When is a dividend not a dividend?
When a “dividend” paid by a mutual fund doesn’t qualify for the dividend tax cut just approved by Congress.
All types of mutual funds, including cash-like money market funds, pay what are called “dividends” to investors. But not all of those dividends are what Congress had in mind when it decided to slash the top rate on stock dividends to 15% from the current 38.6%.
Income paid out to shareholders by mutual funds, like other corporate entities, is technically a dividend, explains Joel Dickson, a principal and tax specialist at Vanguard Group in Malvern, Pa. But even so, the income passed along by a mutual fund retains its original character for tax purposes.
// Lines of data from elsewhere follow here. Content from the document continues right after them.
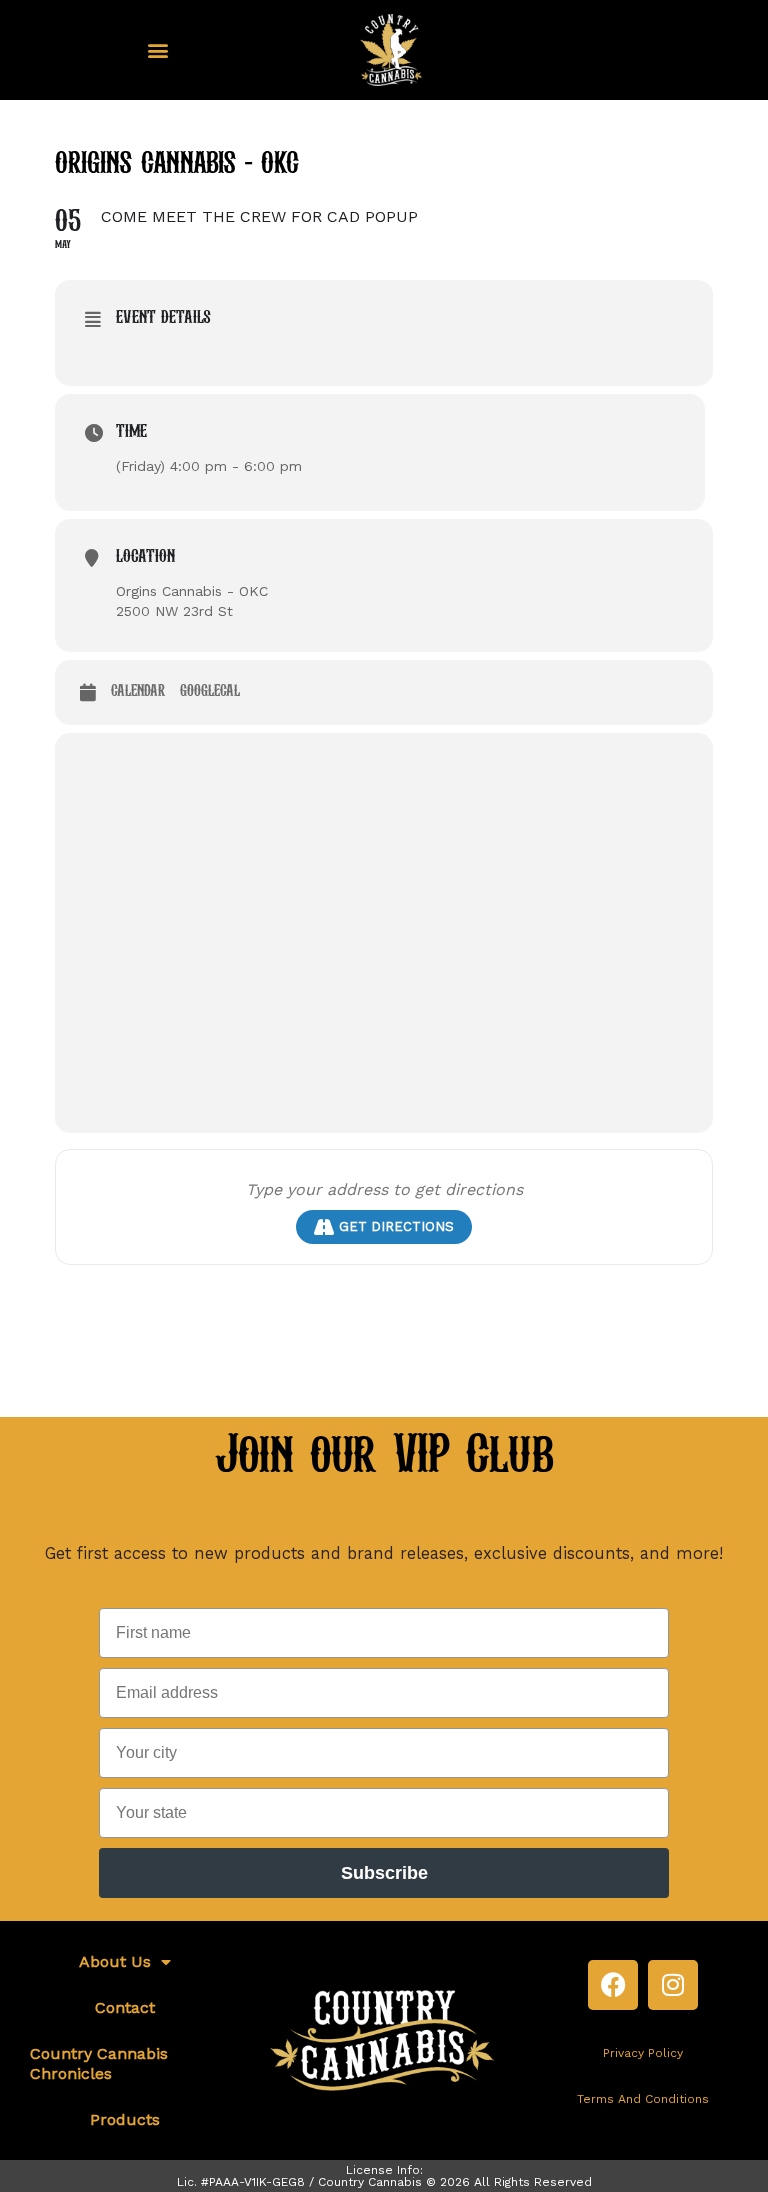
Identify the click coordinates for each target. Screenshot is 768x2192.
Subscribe (384, 1873)
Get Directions (396, 1226)
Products (125, 2119)
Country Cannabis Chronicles (99, 2063)
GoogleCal (210, 692)
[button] (158, 50)
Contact (125, 2007)
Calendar (138, 692)
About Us (115, 1961)
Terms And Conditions (643, 2099)
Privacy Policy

So in the case of a bond fund dividend paid to investors, “that income is going to be taxed as interest if it comes from the coupon on a bond,” Dickson says.
In addition, even some of the income dividends paid by stock funds, which totaled $21.5 billion in 2002, won’t qualify for the 15% rate, Dickson and other fund executives say. A portion of the income dividends paid by stock funds indeed comes from stock dividends that should qualify for the new 15% top rate that is set to be retroactive to the beginning of this year.
But part of those income dividends has also come from other types of income, such as short-term capital gains and interest earnings from bonds or cash reserves in the portfolios. Those other sources of income would continue to be taxed at ordinary income rates under the new package, though the top rate will decline to 35% from 38.6%, according to fund tax experts.
A further complication is that some types of stock dividends won’t qualify for the 15% rate. For instance, shares of most real estate investment trusts, valued for their high yields, will not qualify for the new tax break because REITs generally don’t pay corporate income tax.